# Data for processing
>>>>>
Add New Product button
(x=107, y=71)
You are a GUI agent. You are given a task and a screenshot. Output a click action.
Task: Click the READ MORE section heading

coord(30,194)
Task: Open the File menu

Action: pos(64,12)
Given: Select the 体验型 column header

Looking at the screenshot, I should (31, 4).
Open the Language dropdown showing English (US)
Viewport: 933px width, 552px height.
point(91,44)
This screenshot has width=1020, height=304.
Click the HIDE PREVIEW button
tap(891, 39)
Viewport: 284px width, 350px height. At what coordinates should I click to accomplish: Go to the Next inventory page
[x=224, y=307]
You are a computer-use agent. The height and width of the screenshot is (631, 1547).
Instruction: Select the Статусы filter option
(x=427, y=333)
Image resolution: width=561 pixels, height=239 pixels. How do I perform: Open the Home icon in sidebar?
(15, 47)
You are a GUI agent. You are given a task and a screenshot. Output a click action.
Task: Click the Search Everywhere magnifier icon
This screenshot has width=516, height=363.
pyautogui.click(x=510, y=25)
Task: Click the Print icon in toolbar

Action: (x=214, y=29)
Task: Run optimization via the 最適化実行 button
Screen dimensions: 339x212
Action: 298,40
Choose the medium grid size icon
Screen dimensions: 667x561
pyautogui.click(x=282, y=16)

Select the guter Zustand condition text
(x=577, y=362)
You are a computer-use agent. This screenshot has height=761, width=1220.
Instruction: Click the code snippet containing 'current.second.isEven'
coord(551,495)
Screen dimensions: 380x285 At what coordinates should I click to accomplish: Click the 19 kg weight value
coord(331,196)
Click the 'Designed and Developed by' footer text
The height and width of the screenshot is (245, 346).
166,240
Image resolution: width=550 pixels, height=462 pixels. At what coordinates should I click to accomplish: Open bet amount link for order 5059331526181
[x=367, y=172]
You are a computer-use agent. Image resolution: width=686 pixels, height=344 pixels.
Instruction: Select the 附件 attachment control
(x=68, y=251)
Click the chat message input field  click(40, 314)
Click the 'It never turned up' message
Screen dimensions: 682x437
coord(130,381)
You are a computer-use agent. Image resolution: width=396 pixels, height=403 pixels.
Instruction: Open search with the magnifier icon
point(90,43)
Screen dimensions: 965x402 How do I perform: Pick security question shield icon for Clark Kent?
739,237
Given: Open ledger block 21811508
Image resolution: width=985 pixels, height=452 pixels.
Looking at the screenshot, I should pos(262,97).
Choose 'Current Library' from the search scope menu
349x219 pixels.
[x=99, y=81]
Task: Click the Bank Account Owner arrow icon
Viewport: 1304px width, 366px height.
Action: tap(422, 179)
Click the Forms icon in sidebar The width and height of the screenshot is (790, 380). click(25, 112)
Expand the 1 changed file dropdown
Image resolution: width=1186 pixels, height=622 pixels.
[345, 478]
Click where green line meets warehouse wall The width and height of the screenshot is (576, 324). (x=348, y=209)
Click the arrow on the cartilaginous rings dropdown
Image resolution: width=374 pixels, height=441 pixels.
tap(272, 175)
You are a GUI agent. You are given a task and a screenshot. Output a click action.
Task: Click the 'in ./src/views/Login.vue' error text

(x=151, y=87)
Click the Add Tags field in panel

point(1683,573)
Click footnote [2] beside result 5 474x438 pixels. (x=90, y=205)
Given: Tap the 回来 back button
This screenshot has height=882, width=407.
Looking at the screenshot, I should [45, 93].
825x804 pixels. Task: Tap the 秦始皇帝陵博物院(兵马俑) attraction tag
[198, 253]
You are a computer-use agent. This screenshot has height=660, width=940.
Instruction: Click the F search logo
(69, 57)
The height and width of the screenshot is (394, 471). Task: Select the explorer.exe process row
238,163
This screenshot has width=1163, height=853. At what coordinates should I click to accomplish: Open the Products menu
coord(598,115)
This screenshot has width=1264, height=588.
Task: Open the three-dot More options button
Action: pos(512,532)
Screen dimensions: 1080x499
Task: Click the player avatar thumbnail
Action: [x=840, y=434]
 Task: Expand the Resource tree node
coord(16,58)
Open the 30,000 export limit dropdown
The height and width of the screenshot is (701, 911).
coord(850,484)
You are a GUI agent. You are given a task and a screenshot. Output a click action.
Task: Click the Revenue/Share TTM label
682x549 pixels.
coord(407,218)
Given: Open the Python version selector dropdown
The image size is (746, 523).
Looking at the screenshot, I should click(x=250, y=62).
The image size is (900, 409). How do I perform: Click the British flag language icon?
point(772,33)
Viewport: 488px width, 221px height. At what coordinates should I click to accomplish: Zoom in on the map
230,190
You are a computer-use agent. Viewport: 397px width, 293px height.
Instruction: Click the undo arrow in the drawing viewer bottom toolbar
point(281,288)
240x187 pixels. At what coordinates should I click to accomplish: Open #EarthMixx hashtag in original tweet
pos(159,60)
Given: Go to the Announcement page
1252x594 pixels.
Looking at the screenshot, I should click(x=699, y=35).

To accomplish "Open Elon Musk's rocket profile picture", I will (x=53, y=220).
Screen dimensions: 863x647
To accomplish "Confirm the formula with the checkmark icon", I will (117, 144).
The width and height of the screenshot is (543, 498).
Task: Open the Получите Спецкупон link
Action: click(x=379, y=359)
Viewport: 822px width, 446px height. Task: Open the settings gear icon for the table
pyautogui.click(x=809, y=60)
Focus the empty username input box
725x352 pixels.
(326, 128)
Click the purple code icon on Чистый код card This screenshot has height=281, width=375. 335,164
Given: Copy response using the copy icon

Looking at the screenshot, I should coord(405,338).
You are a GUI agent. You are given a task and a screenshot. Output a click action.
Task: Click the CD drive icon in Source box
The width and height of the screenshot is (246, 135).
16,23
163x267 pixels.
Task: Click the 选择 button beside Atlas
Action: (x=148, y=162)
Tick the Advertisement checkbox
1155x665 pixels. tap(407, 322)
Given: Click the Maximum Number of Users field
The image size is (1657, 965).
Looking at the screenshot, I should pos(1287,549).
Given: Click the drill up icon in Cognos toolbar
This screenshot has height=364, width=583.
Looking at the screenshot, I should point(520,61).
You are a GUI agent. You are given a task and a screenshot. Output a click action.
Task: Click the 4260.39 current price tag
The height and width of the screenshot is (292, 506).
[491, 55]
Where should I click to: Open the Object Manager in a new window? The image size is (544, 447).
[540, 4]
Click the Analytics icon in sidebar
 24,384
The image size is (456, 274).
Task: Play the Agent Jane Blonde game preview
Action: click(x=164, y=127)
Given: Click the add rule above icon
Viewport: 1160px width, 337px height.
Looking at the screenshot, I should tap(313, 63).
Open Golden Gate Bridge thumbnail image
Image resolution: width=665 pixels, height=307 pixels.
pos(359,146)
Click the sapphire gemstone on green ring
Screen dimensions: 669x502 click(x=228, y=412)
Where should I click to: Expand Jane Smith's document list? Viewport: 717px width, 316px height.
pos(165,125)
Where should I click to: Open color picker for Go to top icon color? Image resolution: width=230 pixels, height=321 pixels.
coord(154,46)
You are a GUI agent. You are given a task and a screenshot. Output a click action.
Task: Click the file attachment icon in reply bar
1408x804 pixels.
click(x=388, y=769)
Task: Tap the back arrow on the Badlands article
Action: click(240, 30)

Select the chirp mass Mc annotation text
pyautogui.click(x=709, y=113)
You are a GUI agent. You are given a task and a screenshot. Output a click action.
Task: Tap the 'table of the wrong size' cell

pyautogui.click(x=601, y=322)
<<<<<
# Task statement
Word for word, repeat the records above.

# Solution for this task
Add New Product button
(x=107, y=71)
You are a GUI agent. You are given a task and a screenshot. Output a click action.
Task: Click the READ MORE section heading

coord(30,194)
Task: Open the File menu

Action: pos(64,12)
Given: Select the 体验型 column header

Looking at the screenshot, I should (31, 4).
Open the Language dropdown showing English (US)
Viewport: 933px width, 552px height.
point(91,44)
This screenshot has width=1020, height=304.
Click the HIDE PREVIEW button
tap(891, 39)
Viewport: 284px width, 350px height. At what coordinates should I click to accomplish: Go to the Next inventory page
[x=224, y=307]
You are a computer-use agent. The height and width of the screenshot is (631, 1547).
Instruction: Select the Статусы filter option
(x=427, y=333)
Image resolution: width=561 pixels, height=239 pixels. How do I perform: Open the Home icon in sidebar?
(15, 47)
You are a GUI agent. You are given a task and a screenshot. Output a click action.
Task: Click the Search Everywhere magnifier icon
This screenshot has width=516, height=363.
pyautogui.click(x=510, y=25)
Task: Click the Print icon in toolbar

Action: (x=214, y=29)
Task: Run optimization via the 最適化実行 button
Screen dimensions: 339x212
Action: 298,40
Choose the medium grid size icon
Screen dimensions: 667x561
pyautogui.click(x=282, y=16)

Select the guter Zustand condition text
(x=577, y=362)
You are a computer-use agent. This screenshot has height=761, width=1220.
Instruction: Click the code snippet containing 'current.second.isEven'
coord(551,495)
Screen dimensions: 380x285 At what coordinates should I click to accomplish: Click the 19 kg weight value
coord(331,196)
Click the 'Designed and Developed by' footer text
The height and width of the screenshot is (245, 346).
166,240
Image resolution: width=550 pixels, height=462 pixels. At what coordinates should I click to accomplish: Open bet amount link for order 5059331526181
[x=367, y=172]
You are a computer-use agent. Image resolution: width=686 pixels, height=344 pixels.
Instruction: Select the 附件 attachment control
(x=68, y=251)
Click the chat message input field  click(40, 314)
Click the 'It never turned up' message
Screen dimensions: 682x437
coord(130,381)
You are a computer-use agent. Image resolution: width=396 pixels, height=403 pixels.
Instruction: Open search with the magnifier icon
point(90,43)
Screen dimensions: 965x402 How do I perform: Pick security question shield icon for Clark Kent?
739,237
Given: Open ledger block 21811508
Image resolution: width=985 pixels, height=452 pixels.
Looking at the screenshot, I should pos(262,97).
Choose 'Current Library' from the search scope menu
349x219 pixels.
[x=99, y=81]
Task: Click the Bank Account Owner arrow icon
Viewport: 1304px width, 366px height.
Action: tap(422, 179)
Click the Forms icon in sidebar The width and height of the screenshot is (790, 380). click(25, 112)
Expand the 1 changed file dropdown
Image resolution: width=1186 pixels, height=622 pixels.
[345, 478]
Click where green line meets warehouse wall The width and height of the screenshot is (576, 324). (x=348, y=209)
Click the arrow on the cartilaginous rings dropdown
Image resolution: width=374 pixels, height=441 pixels.
tap(272, 175)
You are a GUI agent. You are given a task and a screenshot. Output a click action.
Task: Click the 'in ./src/views/Login.vue' error text

(x=151, y=87)
Click the Add Tags field in panel

point(1683,573)
Click footnote [2] beside result 5 474x438 pixels. (x=90, y=205)
Given: Tap the 回来 back button
This screenshot has height=882, width=407.
Looking at the screenshot, I should [45, 93].
825x804 pixels. Task: Tap the 秦始皇帝陵博物院(兵马俑) attraction tag
[198, 253]
You are a computer-use agent. This screenshot has height=660, width=940.
Instruction: Click the F search logo
(69, 57)
The height and width of the screenshot is (394, 471). Task: Select the explorer.exe process row
238,163
This screenshot has width=1163, height=853. At what coordinates should I click to accomplish: Open the Products menu
coord(598,115)
This screenshot has width=1264, height=588.
Task: Open the three-dot More options button
Action: pos(512,532)
Screen dimensions: 1080x499
Task: Click the player avatar thumbnail
Action: [x=840, y=434]
 Task: Expand the Resource tree node
coord(16,58)
Open the 30,000 export limit dropdown
The height and width of the screenshot is (701, 911).
coord(850,484)
You are a GUI agent. You are given a task and a screenshot. Output a click action.
Task: Click the Revenue/Share TTM label
682x549 pixels.
coord(407,218)
Given: Open the Python version selector dropdown
The image size is (746, 523).
Looking at the screenshot, I should click(x=250, y=62).
The image size is (900, 409). How do I perform: Click the British flag language icon?
point(772,33)
Viewport: 488px width, 221px height. At what coordinates should I click to accomplish: Zoom in on the map
230,190
You are a computer-use agent. Viewport: 397px width, 293px height.
Instruction: Click the undo arrow in the drawing viewer bottom toolbar
point(281,288)
240x187 pixels. At what coordinates should I click to accomplish: Open #EarthMixx hashtag in original tweet
pos(159,60)
Given: Go to the Announcement page
1252x594 pixels.
Looking at the screenshot, I should click(x=699, y=35).

To accomplish "Open Elon Musk's rocket profile picture", I will (x=53, y=220).
Screen dimensions: 863x647
To accomplish "Confirm the formula with the checkmark icon", I will (117, 144).
The width and height of the screenshot is (543, 498).
Task: Open the Получите Спецкупон link
Action: click(x=379, y=359)
Viewport: 822px width, 446px height. Task: Open the settings gear icon for the table
pyautogui.click(x=809, y=60)
Focus the empty username input box
725x352 pixels.
(326, 128)
Click the purple code icon on Чистый код card This screenshot has height=281, width=375. 335,164
Given: Copy response using the copy icon

Looking at the screenshot, I should coord(405,338).
You are a GUI agent. You are given a task and a screenshot. Output a click action.
Task: Click the CD drive icon in Source box
The width and height of the screenshot is (246, 135).
16,23
163x267 pixels.
Task: Click the 选择 button beside Atlas
Action: (x=148, y=162)
Tick the Advertisement checkbox
1155x665 pixels. tap(407, 322)
Given: Click the Maximum Number of Users field
The image size is (1657, 965).
Looking at the screenshot, I should pos(1287,549).
Given: Click the drill up icon in Cognos toolbar
This screenshot has height=364, width=583.
Looking at the screenshot, I should point(520,61).
You are a GUI agent. You are given a task and a screenshot. Output a click action.
Task: Click the 4260.39 current price tag
The height and width of the screenshot is (292, 506).
[491, 55]
Where should I click to: Open the Object Manager in a new window? The image size is (544, 447).
[540, 4]
Click the Analytics icon in sidebar
 24,384
The image size is (456, 274).
Task: Play the Agent Jane Blonde game preview
Action: click(x=164, y=127)
Given: Click the add rule above icon
Viewport: 1160px width, 337px height.
Looking at the screenshot, I should tap(313, 63).
Open Golden Gate Bridge thumbnail image
Image resolution: width=665 pixels, height=307 pixels.
pos(359,146)
Click the sapphire gemstone on green ring
Screen dimensions: 669x502 click(x=228, y=412)
Where should I click to: Expand Jane Smith's document list? Viewport: 717px width, 316px height.
pos(165,125)
Where should I click to: Open color picker for Go to top icon color? Image resolution: width=230 pixels, height=321 pixels.
coord(154,46)
You are a GUI agent. You are given a task and a screenshot. Output a click action.
Task: Click the file attachment icon in reply bar
1408x804 pixels.
click(x=388, y=769)
Task: Tap the back arrow on the Badlands article
Action: click(240, 30)

Select the chirp mass Mc annotation text
pyautogui.click(x=709, y=113)
You are a GUI agent. You are given a task and a screenshot. Output a click action.
Task: Tap the 'table of the wrong size' cell

pyautogui.click(x=601, y=322)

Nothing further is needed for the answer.